Click-target data
----
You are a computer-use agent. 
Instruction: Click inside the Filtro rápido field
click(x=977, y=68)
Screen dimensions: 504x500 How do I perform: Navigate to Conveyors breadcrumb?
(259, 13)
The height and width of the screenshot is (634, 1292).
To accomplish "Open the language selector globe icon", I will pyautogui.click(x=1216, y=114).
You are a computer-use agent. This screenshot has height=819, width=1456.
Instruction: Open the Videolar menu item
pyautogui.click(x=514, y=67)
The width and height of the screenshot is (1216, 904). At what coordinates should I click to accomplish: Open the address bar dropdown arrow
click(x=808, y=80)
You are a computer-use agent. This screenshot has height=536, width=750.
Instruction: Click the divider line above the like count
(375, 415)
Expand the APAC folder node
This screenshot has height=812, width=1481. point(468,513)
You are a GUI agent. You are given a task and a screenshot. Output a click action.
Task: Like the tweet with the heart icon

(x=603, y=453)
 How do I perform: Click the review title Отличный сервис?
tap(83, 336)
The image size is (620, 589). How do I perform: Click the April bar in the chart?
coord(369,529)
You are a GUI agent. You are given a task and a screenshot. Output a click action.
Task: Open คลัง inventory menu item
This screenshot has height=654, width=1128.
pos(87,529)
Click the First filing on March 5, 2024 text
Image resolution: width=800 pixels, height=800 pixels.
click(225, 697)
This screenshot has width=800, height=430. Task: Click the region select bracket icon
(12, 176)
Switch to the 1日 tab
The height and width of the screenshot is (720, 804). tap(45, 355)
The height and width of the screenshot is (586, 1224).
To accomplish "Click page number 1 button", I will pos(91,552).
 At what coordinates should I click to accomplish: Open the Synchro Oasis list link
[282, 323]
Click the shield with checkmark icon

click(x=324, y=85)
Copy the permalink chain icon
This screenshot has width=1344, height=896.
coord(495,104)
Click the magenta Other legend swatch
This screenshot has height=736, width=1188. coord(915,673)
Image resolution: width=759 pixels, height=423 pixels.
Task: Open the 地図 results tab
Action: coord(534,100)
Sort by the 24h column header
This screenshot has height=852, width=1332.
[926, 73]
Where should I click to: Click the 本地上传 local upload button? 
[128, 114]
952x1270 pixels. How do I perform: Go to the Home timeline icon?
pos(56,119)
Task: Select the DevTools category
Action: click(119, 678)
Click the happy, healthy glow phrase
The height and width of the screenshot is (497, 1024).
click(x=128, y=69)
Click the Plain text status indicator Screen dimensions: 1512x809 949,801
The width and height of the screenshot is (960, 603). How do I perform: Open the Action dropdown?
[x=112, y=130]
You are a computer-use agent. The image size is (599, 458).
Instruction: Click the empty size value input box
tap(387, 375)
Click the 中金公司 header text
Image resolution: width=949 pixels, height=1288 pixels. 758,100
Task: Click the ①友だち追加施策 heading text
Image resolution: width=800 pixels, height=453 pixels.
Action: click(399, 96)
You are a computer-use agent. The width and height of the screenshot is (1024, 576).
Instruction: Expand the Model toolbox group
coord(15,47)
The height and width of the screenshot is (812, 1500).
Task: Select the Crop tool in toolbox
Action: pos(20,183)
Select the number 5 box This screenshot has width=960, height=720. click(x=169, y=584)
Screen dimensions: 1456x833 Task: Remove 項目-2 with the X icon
----
#### Required task
Please reproduce all of the data above line for line, changing nothing.

#### Output of the exercise
You are a computer-use agent. 
Instruction: Click inside the Filtro rápido field
click(x=977, y=68)
Screen dimensions: 504x500 How do I perform: Navigate to Conveyors breadcrumb?
(259, 13)
The height and width of the screenshot is (634, 1292).
To accomplish "Open the language selector globe icon", I will pyautogui.click(x=1216, y=114).
You are a computer-use agent. This screenshot has height=819, width=1456.
Instruction: Open the Videolar menu item
pyautogui.click(x=514, y=67)
The width and height of the screenshot is (1216, 904). At what coordinates should I click to accomplish: Open the address bar dropdown arrow
click(x=808, y=80)
You are a computer-use agent. This screenshot has height=536, width=750.
Instruction: Click the divider line above the like count
(375, 415)
Expand the APAC folder node
This screenshot has height=812, width=1481. point(468,513)
You are a GUI agent. You are given a task and a screenshot. Output a click action.
Task: Like the tweet with the heart icon

(x=603, y=453)
 How do I perform: Click the review title Отличный сервис?
tap(83, 336)
The image size is (620, 589). How do I perform: Click the April bar in the chart?
coord(369,529)
You are a GUI agent. You are given a task and a screenshot. Output a click action.
Task: Open คลัง inventory menu item
This screenshot has height=654, width=1128.
pos(87,529)
Click the First filing on March 5, 2024 text
Image resolution: width=800 pixels, height=800 pixels.
click(225, 697)
This screenshot has width=800, height=430. Task: Click the region select bracket icon
(12, 176)
Switch to the 1日 tab
The height and width of the screenshot is (720, 804). tap(45, 355)
The height and width of the screenshot is (586, 1224).
To accomplish "Click page number 1 button", I will pos(91,552).
 At what coordinates should I click to accomplish: Open the Synchro Oasis list link
[282, 323]
Click the shield with checkmark icon

click(x=324, y=85)
Copy the permalink chain icon
This screenshot has width=1344, height=896.
coord(495,104)
Click the magenta Other legend swatch
This screenshot has height=736, width=1188. coord(915,673)
Image resolution: width=759 pixels, height=423 pixels.
Task: Open the 地図 results tab
Action: coord(534,100)
Sort by the 24h column header
This screenshot has height=852, width=1332.
[926, 73]
Where should I click to: Click the 本地上传 local upload button? 
[128, 114]
952x1270 pixels. How do I perform: Go to the Home timeline icon?
pos(56,119)
Task: Select the DevTools category
Action: click(119, 678)
Click the happy, healthy glow phrase
The height and width of the screenshot is (497, 1024).
click(x=128, y=69)
Click the Plain text status indicator Screen dimensions: 1512x809 949,801
The width and height of the screenshot is (960, 603). How do I perform: Open the Action dropdown?
[x=112, y=130]
You are a computer-use agent. The image size is (599, 458).
Instruction: Click the empty size value input box
tap(387, 375)
Click the 中金公司 header text
Image resolution: width=949 pixels, height=1288 pixels. 758,100
Task: Click the ①友だち追加施策 heading text
Image resolution: width=800 pixels, height=453 pixels.
Action: click(399, 96)
You are a computer-use agent. The width and height of the screenshot is (1024, 576).
Instruction: Expand the Model toolbox group
coord(15,47)
The height and width of the screenshot is (812, 1500).
Task: Select the Crop tool in toolbox
Action: pos(20,183)
Select the number 5 box This screenshot has width=960, height=720. click(x=169, y=584)
Screen dimensions: 1456x833 Task: Remove 項目-2 with the X icon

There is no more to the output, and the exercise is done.